Learn › AI Ops › Ravi loses his best model

AI Ops Ch 2 / 9 Beginner

🔬

Ravi loses his best model

Experiment tracking, MLflow, and DVC — keeping track of what actually worked

⏱ 10 min 4 commands 4 takeaways

🔬

In this chapter

Ravi

ML engineer at a Delhi fintech

The story

Ravi had been training models for three weeks. He'd tried 47 different combinations — different algorithms, different parameters, different data preprocessing steps. One of them had achieved 91% accuracy. It was perfect.

He couldn't remember which one.

He looked at his folder: model_v1.pkl, model_v2.pkl, model_GOOD.pkl, model_FINAL.pkl, model_FINAL2.pkl, model_actually_final.pkl. No notes. No logs. Just files with meaningless names.

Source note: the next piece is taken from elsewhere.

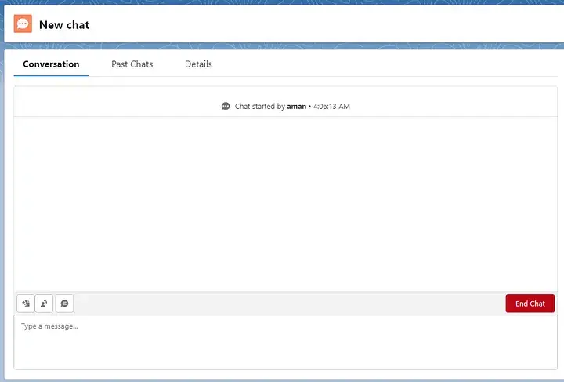Select the Details tab
Image resolution: width=564 pixels, height=382 pixels.
tap(198, 64)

He had to start over. Three weeks of work, gone because of no tracking.

This is the most common ML disaster. MLflow was built to prevent it.

What is experiment tracking?

Every time you train a model, you make choices:

- Which algorithm? (Random Forest, XGBoost, Neural Network)

- Which parameters? (100 trees or 500? Learning rate 0.01 or 0.001?)

- Which data? (All features or a subset? Scaled or not?)

Experiment tracking records all of these choices alongside the results. So you can always look back and say: "Experiment #31, XGBoost with 200 trees, learning rate 0.05, trained on scaled data — 91% accuracy."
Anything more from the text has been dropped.